Он вздрогнул. Распахнул глаза и быстро посмотрел на неё. Не веря в то, что это и правда происходит, нервно усмехнулся.
– Вы поняли?.. – прошептал он, разглядывая её. Хлоя осторожно прикоснулась к его плечу, успокаивающе погладила. – Вы…
– Лукас, я знаю твою историю. Не всю, но мне было достаточно, чтобы понять, что тебя здесь держат насильно. Ты абсолютно нормальный человек. Ты… Я на твоей стороне, слышишь? Я помогу тебе отсюда выбраться, но ты должен доверять мне. Я очень хочу тебе помочь, и вместе мы обязательно придумаем, как это сделать, – Харрис увидела, как неверие и радость на лице парня тускнеют и превращаются во что-то другое. Боль, безнадёжность?
Он медленно покачал головой.
– Нет, – голос снова становился безжизненным. – Доктор… я думал, вас прислал кто-то из моих братьев, чтобы помочь мне.
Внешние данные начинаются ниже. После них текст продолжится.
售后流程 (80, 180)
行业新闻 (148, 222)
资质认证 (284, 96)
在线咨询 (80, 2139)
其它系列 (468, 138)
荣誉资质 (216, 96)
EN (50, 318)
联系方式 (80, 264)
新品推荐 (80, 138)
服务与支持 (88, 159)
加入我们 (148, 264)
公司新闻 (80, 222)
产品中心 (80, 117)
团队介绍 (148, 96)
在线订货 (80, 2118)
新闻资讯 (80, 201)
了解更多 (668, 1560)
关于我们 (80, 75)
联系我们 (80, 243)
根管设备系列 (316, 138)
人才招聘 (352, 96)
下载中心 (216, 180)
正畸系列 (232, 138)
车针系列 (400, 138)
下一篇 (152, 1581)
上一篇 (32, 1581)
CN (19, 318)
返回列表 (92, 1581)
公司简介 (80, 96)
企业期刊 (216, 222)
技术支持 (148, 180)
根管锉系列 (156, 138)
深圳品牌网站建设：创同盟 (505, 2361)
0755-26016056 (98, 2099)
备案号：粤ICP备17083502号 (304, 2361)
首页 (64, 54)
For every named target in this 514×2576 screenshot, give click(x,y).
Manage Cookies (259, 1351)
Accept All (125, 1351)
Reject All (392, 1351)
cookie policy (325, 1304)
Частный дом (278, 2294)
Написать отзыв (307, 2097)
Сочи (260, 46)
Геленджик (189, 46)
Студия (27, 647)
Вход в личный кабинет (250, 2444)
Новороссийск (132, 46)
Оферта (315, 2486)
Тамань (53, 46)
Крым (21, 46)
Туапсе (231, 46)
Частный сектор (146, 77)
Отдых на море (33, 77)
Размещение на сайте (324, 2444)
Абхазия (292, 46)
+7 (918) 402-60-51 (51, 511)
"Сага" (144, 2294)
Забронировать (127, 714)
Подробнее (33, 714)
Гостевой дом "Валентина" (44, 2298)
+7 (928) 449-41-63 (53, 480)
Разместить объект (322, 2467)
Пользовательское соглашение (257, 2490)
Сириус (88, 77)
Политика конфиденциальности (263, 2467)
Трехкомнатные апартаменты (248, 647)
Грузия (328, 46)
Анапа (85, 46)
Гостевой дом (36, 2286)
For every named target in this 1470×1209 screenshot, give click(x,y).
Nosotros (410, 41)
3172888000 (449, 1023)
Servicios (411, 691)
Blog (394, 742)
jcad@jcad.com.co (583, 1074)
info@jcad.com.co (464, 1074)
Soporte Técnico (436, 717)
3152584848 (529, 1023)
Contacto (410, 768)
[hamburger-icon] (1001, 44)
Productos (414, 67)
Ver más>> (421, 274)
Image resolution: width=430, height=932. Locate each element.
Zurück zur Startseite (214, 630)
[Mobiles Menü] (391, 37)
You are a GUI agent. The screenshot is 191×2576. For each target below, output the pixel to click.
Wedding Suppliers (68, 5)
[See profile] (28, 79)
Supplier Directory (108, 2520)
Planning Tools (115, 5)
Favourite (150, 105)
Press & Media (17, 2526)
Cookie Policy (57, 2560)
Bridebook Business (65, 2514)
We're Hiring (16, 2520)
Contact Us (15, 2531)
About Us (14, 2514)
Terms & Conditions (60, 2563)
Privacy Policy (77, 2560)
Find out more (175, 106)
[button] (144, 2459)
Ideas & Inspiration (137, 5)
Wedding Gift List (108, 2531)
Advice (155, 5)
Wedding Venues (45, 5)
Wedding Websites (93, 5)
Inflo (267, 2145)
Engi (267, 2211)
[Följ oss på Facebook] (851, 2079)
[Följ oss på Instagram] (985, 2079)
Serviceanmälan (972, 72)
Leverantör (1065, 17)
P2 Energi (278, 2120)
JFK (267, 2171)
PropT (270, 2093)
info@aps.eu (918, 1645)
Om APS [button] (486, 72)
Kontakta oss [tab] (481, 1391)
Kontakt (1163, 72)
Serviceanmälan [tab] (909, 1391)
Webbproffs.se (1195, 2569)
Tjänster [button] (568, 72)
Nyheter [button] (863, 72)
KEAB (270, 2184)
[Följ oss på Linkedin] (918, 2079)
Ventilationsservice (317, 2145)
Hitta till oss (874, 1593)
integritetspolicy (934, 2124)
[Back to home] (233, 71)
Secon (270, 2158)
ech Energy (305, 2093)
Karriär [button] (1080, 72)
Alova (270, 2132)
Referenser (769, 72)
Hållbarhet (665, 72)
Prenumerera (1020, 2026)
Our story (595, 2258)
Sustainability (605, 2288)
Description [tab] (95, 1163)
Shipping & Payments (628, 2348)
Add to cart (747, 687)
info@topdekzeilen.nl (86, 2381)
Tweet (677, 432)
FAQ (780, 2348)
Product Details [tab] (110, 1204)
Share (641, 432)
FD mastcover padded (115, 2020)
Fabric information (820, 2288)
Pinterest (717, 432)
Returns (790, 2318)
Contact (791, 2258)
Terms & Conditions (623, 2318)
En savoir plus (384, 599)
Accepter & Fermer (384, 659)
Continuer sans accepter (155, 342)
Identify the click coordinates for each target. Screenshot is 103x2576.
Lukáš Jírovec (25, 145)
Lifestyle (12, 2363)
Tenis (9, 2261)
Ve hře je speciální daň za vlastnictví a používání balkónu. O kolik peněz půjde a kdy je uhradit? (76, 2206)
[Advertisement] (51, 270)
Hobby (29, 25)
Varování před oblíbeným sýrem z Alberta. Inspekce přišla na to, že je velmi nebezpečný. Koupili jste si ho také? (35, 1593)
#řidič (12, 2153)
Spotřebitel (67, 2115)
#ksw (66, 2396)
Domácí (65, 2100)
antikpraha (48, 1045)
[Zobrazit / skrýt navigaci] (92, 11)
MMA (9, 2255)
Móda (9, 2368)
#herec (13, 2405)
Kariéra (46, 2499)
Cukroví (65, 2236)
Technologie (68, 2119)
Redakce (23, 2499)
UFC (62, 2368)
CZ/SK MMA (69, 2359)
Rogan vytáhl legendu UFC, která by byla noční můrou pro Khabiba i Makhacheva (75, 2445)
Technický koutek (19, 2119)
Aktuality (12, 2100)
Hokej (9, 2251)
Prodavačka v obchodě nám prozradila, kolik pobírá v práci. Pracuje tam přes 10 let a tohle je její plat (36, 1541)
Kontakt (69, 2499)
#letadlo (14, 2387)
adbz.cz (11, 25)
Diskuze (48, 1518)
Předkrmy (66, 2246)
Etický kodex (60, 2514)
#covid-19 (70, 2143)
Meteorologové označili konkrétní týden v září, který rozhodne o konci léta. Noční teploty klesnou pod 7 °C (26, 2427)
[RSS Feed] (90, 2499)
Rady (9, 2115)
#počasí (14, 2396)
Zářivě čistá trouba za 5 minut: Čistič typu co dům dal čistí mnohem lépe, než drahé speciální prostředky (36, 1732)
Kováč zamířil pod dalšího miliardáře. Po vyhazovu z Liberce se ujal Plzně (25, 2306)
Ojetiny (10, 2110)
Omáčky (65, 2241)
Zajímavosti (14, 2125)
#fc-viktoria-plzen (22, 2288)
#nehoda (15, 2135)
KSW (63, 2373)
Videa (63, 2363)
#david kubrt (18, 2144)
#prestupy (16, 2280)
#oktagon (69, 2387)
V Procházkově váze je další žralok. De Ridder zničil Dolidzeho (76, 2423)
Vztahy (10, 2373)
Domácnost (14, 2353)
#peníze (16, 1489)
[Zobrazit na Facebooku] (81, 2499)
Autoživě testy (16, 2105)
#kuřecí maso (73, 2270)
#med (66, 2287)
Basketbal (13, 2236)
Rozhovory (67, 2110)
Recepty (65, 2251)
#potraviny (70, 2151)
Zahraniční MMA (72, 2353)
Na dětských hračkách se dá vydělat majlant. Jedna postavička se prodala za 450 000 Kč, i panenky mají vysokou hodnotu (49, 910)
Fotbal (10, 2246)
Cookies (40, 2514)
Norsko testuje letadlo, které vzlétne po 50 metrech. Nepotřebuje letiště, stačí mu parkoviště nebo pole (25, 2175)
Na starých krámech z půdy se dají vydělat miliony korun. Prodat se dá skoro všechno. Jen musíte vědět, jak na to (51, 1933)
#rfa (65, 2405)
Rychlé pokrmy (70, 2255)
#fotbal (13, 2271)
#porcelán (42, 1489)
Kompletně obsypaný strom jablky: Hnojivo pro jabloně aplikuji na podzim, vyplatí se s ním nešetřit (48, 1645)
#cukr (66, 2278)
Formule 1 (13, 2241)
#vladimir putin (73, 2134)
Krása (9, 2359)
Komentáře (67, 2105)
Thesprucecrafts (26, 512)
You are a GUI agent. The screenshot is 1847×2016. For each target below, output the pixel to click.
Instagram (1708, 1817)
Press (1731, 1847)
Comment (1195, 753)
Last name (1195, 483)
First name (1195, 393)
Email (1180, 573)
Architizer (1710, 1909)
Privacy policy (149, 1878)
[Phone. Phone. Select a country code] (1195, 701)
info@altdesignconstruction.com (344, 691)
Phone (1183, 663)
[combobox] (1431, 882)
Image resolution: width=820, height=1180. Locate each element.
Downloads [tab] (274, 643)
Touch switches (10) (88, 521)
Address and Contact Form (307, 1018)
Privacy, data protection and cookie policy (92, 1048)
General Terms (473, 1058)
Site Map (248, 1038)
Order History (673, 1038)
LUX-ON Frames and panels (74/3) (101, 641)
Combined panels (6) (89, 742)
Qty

Но вы… Если вы правда просто… – он сглотнул, обрывая дрожь в голосе, – прошу, не делайте этого.
– Почему?
– Вы сломаете себе жизнь, – не отрывая от неё взгляда, сказал Лукас. Хлоя поймала себя на мысли, что он на самом деле был не таким уж и молодым парнем, каким показался ей сначала – судя по медкарте, они были одного года рождения. Просто худой, забитый, Эосфор был похож не на взрослого человека, а скорее, на нескладного подростка. Но если накормить его, дать ему нормального отдыха, вылечить… Этот Лукас мог бы быть довольно красивым мужчиной. Особенно притягивали его тёмные глаза. Сейчас в них было только смирение и отчаяние, но Харрис видела фотографии, на которых они светились радостью. Почему бы не попытаться вернуть это чувство?
– Мне так говорили много раз, – ответила она, заставляя себя улыбнуться.
– Вы не понимаете, – бессильно дёргая руками, сказал Лукас. – Все трудности, что вы пережили, не сравнятся с тем, что вас ждёт, если вы попытаетесь меня спасти. Прошу, доктор, не делайте этого. Мой отец уничтожит вас. И всех, кто вам дорог. Он запер собственного сына в психбольнице, чтобы из него сделали овощ. Я жив только потому, что, к сожалению, он не может полностью стереть из чужой памяти тот факт, что у него вообще был сын. Я буду вечно гнить тут. Если бы было иначе, меня бы уже убили. И вы думаете, что он не убьёт вас, или ваших детей, вашего мужа? Вы для него – никто, доктор!.. – он понял, что повысил голос, и замер, прислушиваясь, будто боясь, что сейчас за это последует наказание. – И он убьёт вас, не задумываясь, если я сделаю хотя бы шаг в сторону выхода.